Still more clearly, the defendant is not chargeable
[*135] with notice because of the plaintiff's statements to the physician who
administered the gas and ether. She
says she asked him whether an operation was to be performed, and that he told
her he did not know; that his duty was to give the gas, and nothing more. She
answered that she wished to tell some one that there must be no operation; that
she had come merely for an ether examination, and he told her that if she
[***18] had come only for examination, nothing else would be done. There is nothing
in the record to
suggest that he believed anything to the contrary. He took no part in the
operation, and had no knowledge of it. After the gas was administered she was
taken into another room. It does not appear, therefore, that this physician
was a party to any wrong. In any event, he was not the servant of the
hospital. His position in that respect does not differ from that of the
operating surgeon. If he was
a party to the trespass, he did not subject the defendant to liability.

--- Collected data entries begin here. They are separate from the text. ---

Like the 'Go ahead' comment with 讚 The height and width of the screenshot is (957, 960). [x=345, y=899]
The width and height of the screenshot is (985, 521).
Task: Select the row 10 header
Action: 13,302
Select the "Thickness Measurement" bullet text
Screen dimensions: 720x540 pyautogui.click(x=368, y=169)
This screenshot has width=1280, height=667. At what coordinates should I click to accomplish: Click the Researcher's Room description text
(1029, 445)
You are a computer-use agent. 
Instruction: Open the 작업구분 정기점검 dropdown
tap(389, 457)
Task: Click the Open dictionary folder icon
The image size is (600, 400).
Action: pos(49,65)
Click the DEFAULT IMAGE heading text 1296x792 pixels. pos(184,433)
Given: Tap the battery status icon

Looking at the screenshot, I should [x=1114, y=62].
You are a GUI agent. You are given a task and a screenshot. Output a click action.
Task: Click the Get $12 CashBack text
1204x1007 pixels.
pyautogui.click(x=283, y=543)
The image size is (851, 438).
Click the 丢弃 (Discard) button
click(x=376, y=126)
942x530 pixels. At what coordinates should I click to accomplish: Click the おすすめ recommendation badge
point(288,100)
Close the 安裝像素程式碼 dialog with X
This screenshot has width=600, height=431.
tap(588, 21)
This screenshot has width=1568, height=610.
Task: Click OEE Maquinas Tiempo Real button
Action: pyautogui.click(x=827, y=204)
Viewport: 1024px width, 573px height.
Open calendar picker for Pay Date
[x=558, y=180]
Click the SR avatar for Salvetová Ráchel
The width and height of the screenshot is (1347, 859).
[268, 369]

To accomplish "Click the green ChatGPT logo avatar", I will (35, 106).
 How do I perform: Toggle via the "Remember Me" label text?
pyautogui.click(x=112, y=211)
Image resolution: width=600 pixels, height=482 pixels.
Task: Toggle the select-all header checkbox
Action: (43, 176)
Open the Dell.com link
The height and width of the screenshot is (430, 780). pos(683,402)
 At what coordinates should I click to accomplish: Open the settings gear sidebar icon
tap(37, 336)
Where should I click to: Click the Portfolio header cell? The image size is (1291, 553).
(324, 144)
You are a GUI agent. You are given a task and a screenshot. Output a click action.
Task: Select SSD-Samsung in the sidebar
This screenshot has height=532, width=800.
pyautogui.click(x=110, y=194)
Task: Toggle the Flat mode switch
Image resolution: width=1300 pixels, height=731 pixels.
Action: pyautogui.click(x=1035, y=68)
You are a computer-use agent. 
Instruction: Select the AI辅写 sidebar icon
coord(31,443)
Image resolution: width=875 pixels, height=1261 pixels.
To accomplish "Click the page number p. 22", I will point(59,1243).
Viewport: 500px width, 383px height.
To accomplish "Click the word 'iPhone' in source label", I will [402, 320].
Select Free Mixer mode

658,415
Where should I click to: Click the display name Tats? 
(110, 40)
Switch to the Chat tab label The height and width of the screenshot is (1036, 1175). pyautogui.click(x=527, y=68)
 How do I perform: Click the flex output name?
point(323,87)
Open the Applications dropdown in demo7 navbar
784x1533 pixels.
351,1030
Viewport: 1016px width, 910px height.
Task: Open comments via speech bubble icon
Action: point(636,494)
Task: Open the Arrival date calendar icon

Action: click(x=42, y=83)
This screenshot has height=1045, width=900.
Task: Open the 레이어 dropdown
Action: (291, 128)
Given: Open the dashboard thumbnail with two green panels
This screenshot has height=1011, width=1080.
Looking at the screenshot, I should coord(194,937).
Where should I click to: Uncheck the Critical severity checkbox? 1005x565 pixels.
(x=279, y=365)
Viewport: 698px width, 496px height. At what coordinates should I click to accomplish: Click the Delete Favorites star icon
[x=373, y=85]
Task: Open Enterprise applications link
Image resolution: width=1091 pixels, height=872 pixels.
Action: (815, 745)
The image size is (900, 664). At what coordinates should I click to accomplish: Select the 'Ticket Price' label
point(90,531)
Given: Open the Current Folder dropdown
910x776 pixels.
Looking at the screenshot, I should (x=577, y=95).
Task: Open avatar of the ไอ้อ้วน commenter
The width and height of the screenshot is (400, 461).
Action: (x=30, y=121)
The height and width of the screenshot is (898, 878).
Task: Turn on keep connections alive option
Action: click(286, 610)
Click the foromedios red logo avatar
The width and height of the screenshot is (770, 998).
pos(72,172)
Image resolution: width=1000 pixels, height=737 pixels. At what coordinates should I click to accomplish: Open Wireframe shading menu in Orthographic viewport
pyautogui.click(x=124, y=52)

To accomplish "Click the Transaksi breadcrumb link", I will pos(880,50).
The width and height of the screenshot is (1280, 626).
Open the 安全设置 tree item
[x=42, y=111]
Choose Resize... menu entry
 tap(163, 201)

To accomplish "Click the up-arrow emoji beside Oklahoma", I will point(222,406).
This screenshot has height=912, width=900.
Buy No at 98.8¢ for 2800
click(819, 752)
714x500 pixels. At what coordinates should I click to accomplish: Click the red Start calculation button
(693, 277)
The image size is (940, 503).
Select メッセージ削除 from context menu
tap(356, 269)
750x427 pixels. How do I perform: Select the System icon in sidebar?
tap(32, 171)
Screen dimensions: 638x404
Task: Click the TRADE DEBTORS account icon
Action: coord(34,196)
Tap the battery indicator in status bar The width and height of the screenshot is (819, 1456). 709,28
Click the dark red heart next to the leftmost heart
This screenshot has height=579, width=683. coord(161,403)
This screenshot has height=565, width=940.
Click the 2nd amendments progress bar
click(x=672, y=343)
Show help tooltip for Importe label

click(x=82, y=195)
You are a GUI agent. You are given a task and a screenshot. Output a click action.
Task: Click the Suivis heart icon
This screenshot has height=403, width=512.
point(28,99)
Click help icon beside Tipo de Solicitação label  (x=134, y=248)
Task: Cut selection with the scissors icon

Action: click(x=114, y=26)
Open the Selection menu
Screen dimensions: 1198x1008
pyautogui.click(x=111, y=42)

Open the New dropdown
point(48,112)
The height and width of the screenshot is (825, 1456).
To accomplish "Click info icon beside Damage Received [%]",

The conclusion, therefore, follows that the trial judge did not err in his
direction of a verdict. A ruling would indeed, be an unfortunate one that
might constrain charitable institutions, as a measure of self-protection, to
limit their activities. A hospital opens its
doors without discrimination to all who seek its aid. It gathers in its wards
a company of skilled physicians and trained nurses, and places their services
at the call of the afflicted, without scrutiny of the character or the worth of
those who appeal to it, looking at nothing and caring for nothing beyond the
fact of their affliction. In this beneficent
[***19] work, it does not
subject itself to liability for damages though the ministers of healing whom it
has selected have proved unfaithful to their trust.
The judgment should be affirmed, with costs.